The Huntsman scowled deeply, threatening to double his frown-line wrinkles. "I… I don't really know. After she had you, she just started… falling apart. She panicked all the time, she left at strange hours without explanation, she stopped going on Hunts. She stopped talking with me and Tai, but she got close with my sister— of all would disappear for days at a time." Qrow looked down at Valerius, his voice quiet and heavy. "She never came back with Raven in tow, and she never came back happy."
"What did she…" she wanted to ask what she did with Yang's mother, but it was clear that Qrow had no clue. With her curiosity cut short, guilt wracked her. "So it was me? I made her leave?"
Qrow's head whipped to her, his face curled with horror. "No! No, no, Ruby, never think that!" It was painfully clear he wanted to hug her. "Summer's issues were her own. She was centuries old, Ruby, we could neverhope to understand how many problems weighed that woman down."
"And what if I was all she needed to be tipped off the edge?"
Qrow took too long to rebut, so Ruby drew Valerius' longsword from her hip. It made a sound that rung familiarly in Ruby's mind, centering her, focusing her.
She turned her flat gaze to her uncle. "When I tell you, wake him up."
Qrow watched her climb up onto the table, place her feet on either side of the slumbering fay, and level the point of her sword with Valerius' windpipe. "Ruby, I—" Qrow started.
Ruby wasn't listening.
She kept her eyes on Valerius', waiting for the moment they'd open.

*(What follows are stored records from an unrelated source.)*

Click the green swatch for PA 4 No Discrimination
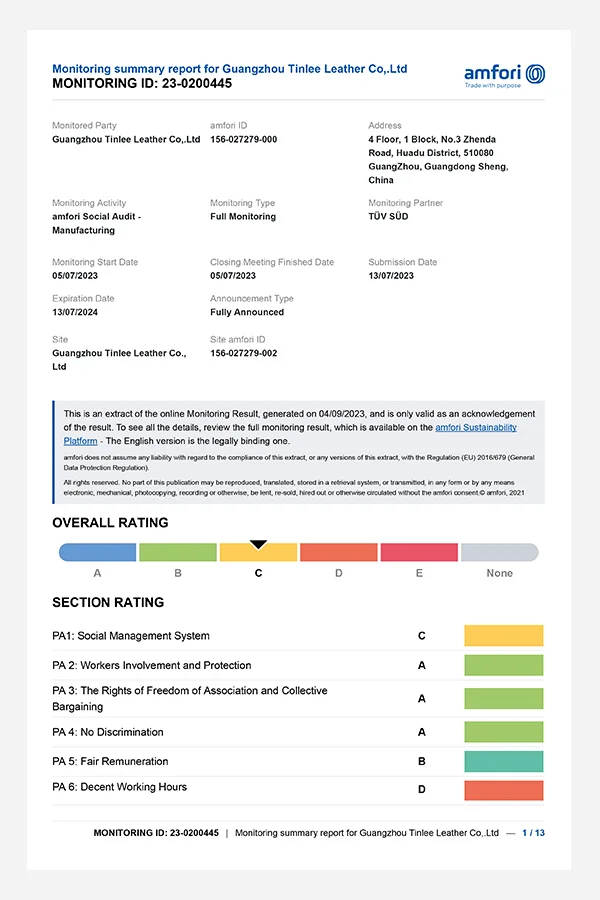 tap(503, 732)
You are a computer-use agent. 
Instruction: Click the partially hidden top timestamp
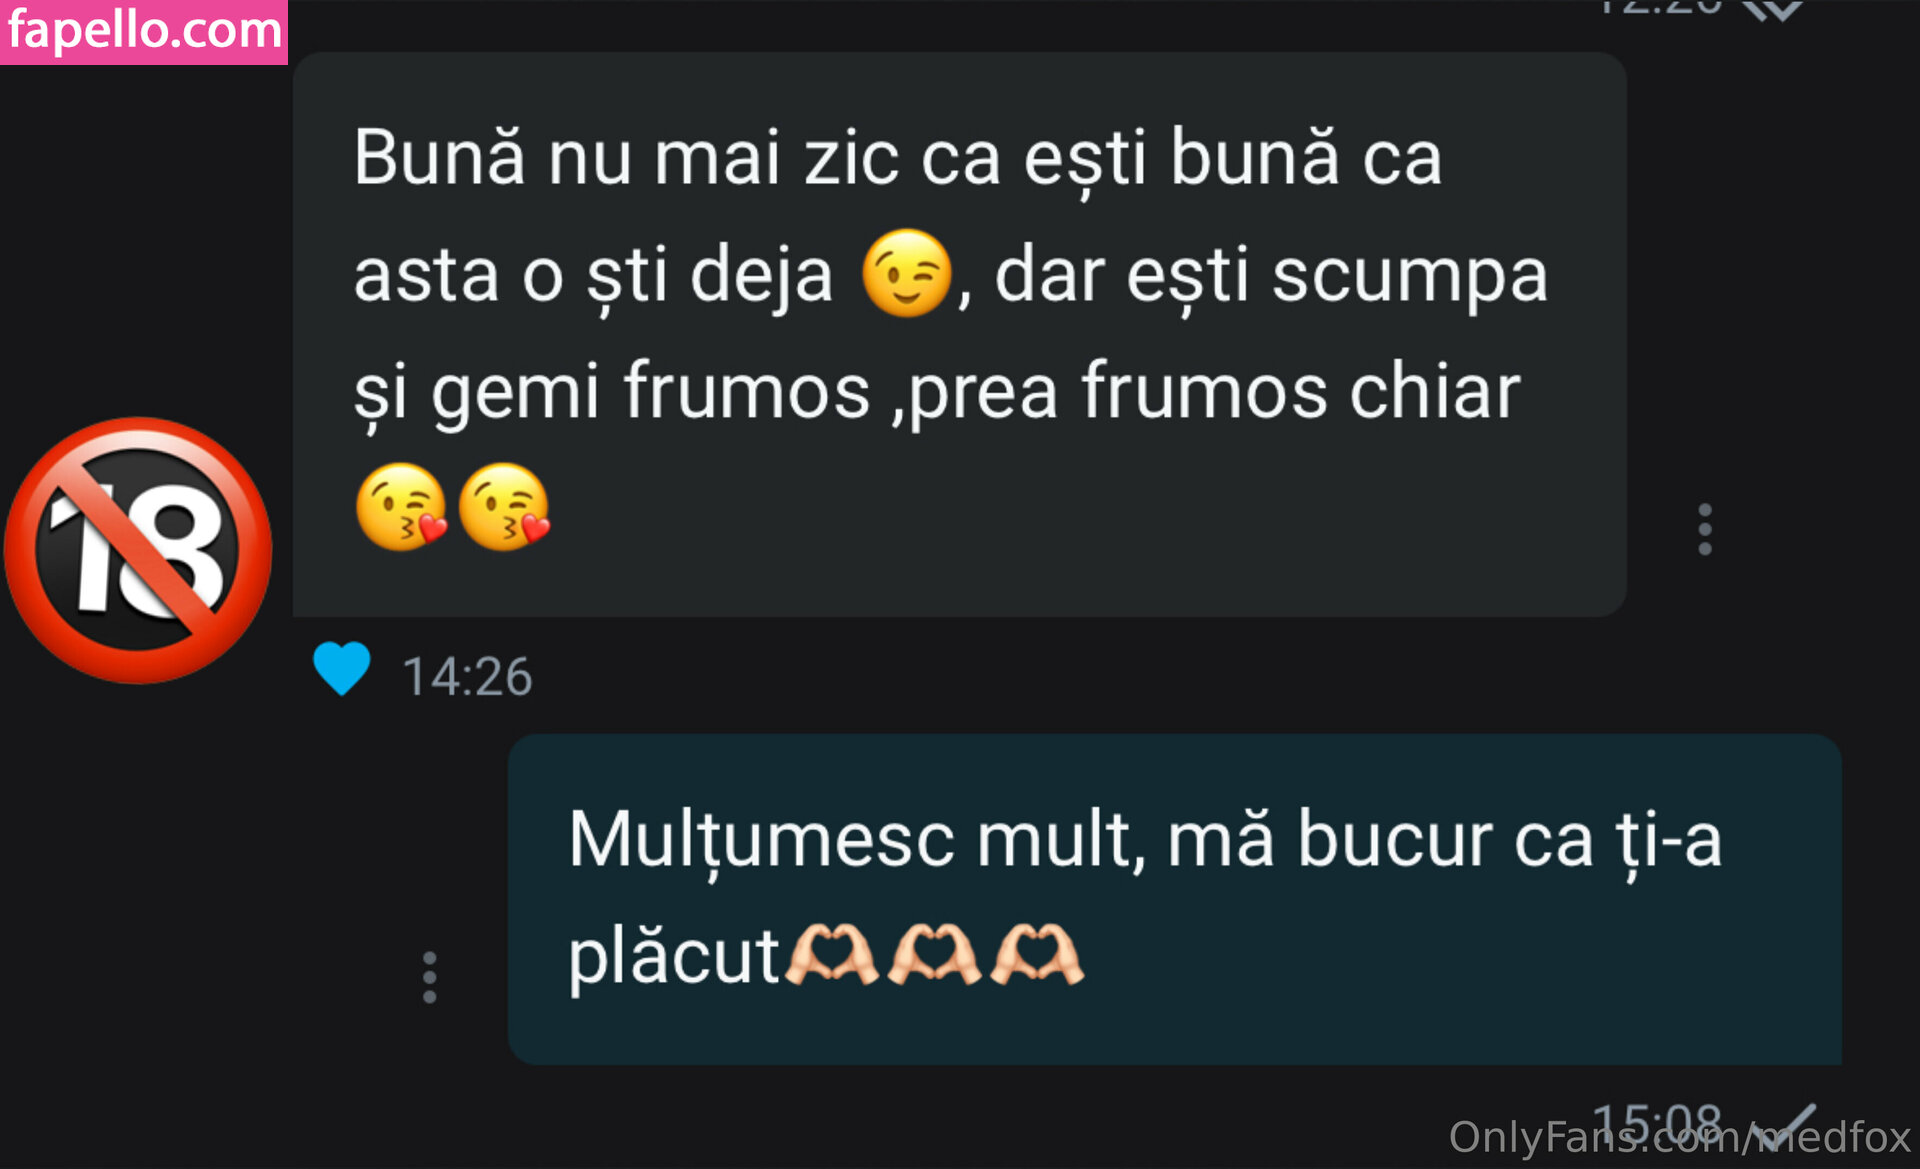coord(1658,8)

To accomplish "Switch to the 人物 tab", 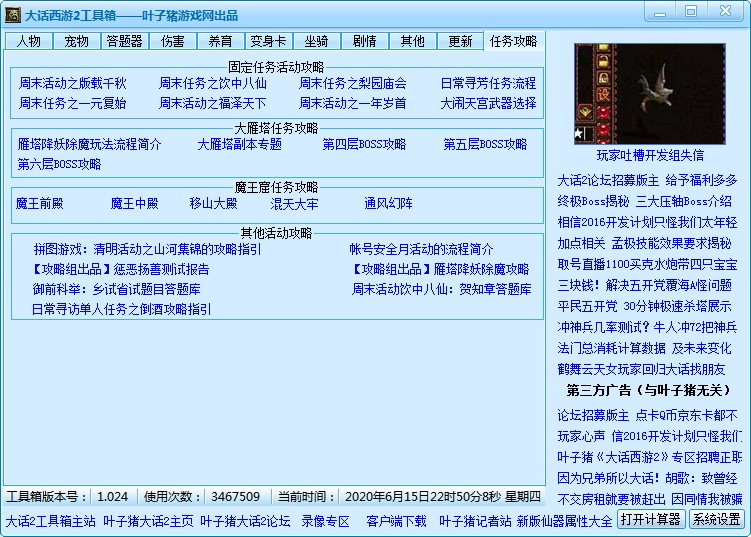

They'd be red. They'd look at her and know. They'd see right through her. So red. Like blood. Like rubies.
Her hand started to shake and her mind reeled, painting the front of her thoughts with memory:
Her cleaver sliding through flesh, then bone, then flesh again, a noble hand flying. Her hammer smashing another hand to gory bits. The spur, the punches, all the teeth she no longer had, the branches, Pyrrha, her mother… the nails.
Of all things, it had to be the nails that were the worst. The deprivation of her being didn't come from the Chasm, it wasn't some spell; it was simple human cruelty, devised by simple humans for a simple purpose: to hurt.

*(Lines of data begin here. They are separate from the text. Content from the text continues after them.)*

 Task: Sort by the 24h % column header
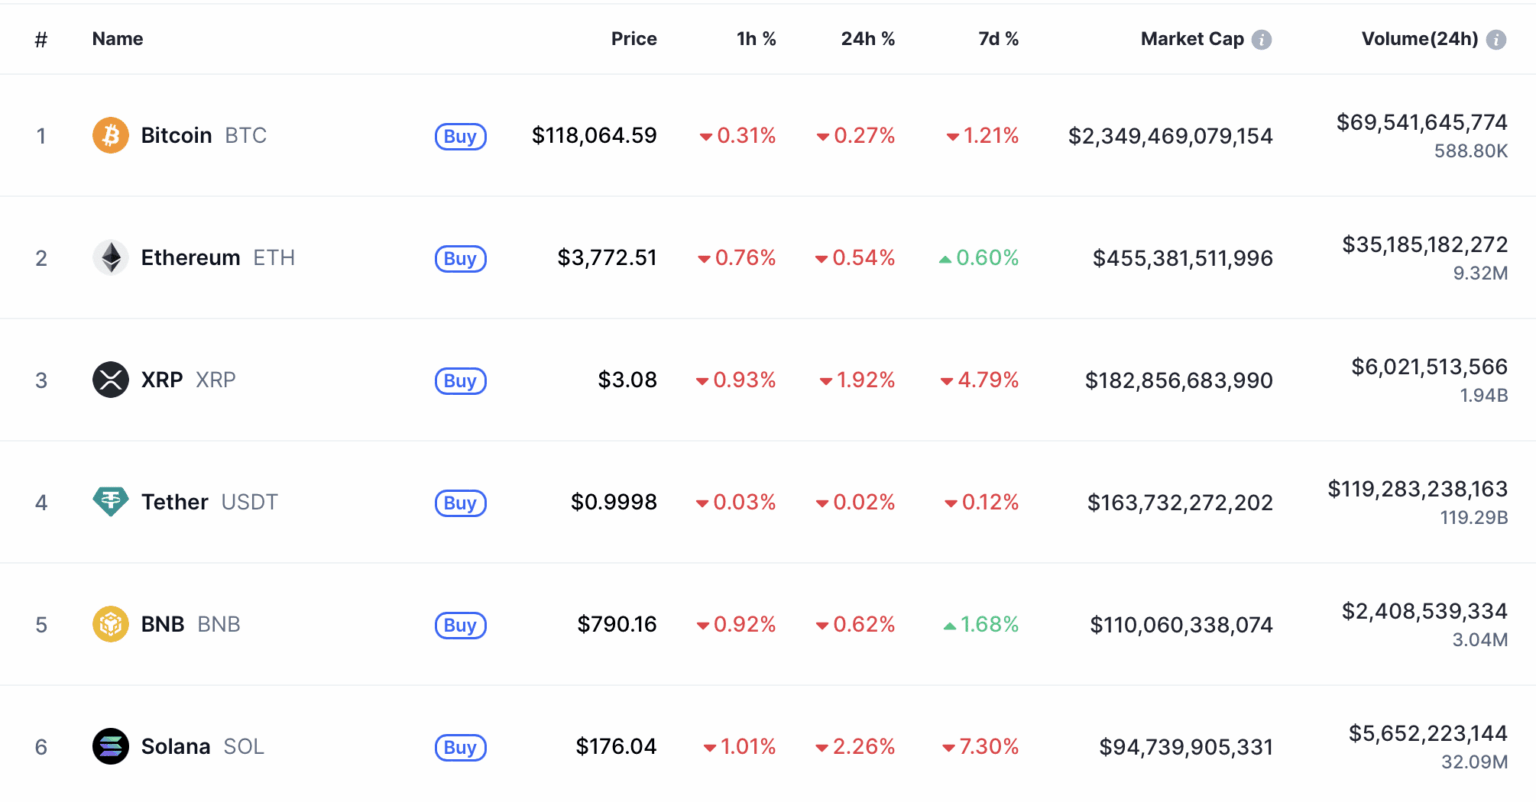[x=867, y=39]
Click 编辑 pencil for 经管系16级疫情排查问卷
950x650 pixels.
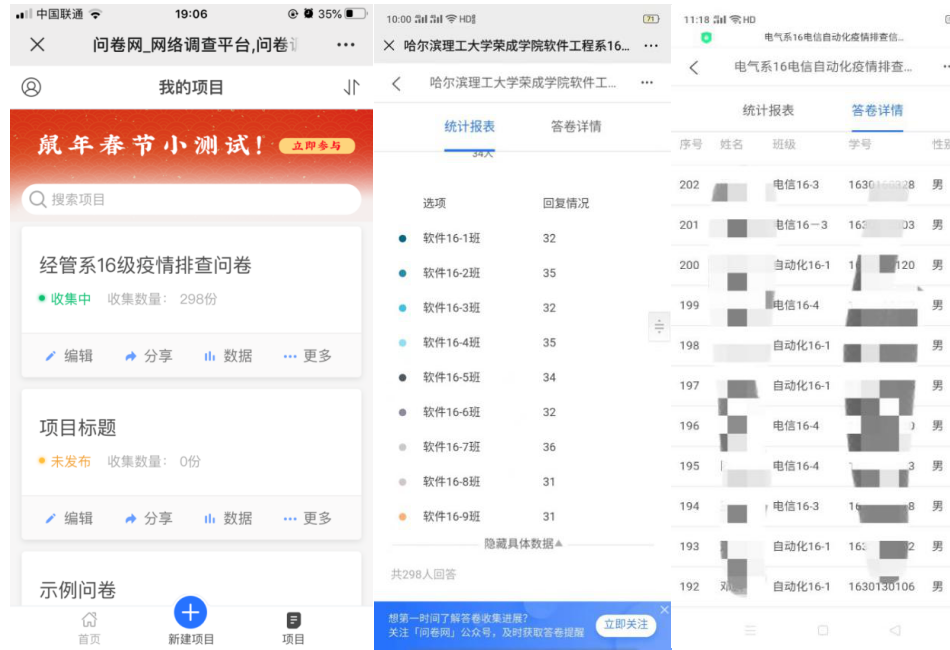click(x=69, y=356)
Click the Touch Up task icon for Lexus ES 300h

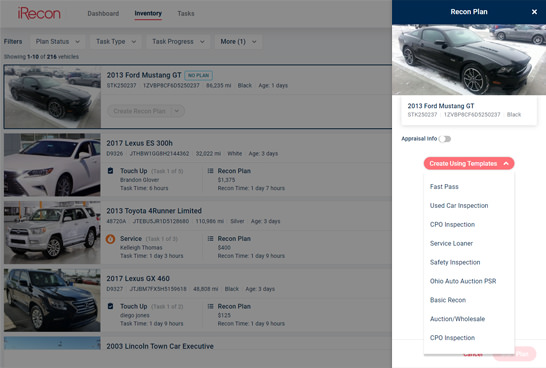click(110, 171)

She remembered those spikes so well— even if all the other memories were like looking underwater, she could picture the nails as clear as they were pitted cast iron. How long they were: from that terrible man's bony index knuckle to the white of his wretchedly unclipped fingernail. How they were as broad as his thumb. How dull they were, as if the gallery of bones they'd penetrated had left their tips blunt.
Whoever had made them was not a smith. They were uneven and kinked like thin carrots. She could've made them better. Thinner, shorter, evenly turning them on her anvil to— tang, tang— hammer their bodies into— tang, tang— perfect, even squares. She wouldn't even need to— creak, ssssss— pump her bellows and reheat, just— tink— set it on the anvil once, get to work, and it'd be done. She'd made so many nails that she could do it blind, directed solely by the sounds of her forge.
The longsword in her grip went still.
Tang-tang, tang-tang, creak, ssssss, tink…
Valerius had such a familiar face. She could almost see the way he smiled, how high his lips rose, how his cheeks creased, how his mouth was never even, always lopsided.
Tang-tang, tang-tang, creak, ssssss, tink…
Ruby inhaled. Burnt hair, burnt flesh, blood.
Tang-tang…
Orange coals, hot metal, sweat.
Creak…
Ruby exhaled through her teeth.
Ssssss…
"Wake him."
"Ruby," Qrow said, as if he'd been saying her name for hours. "I can't."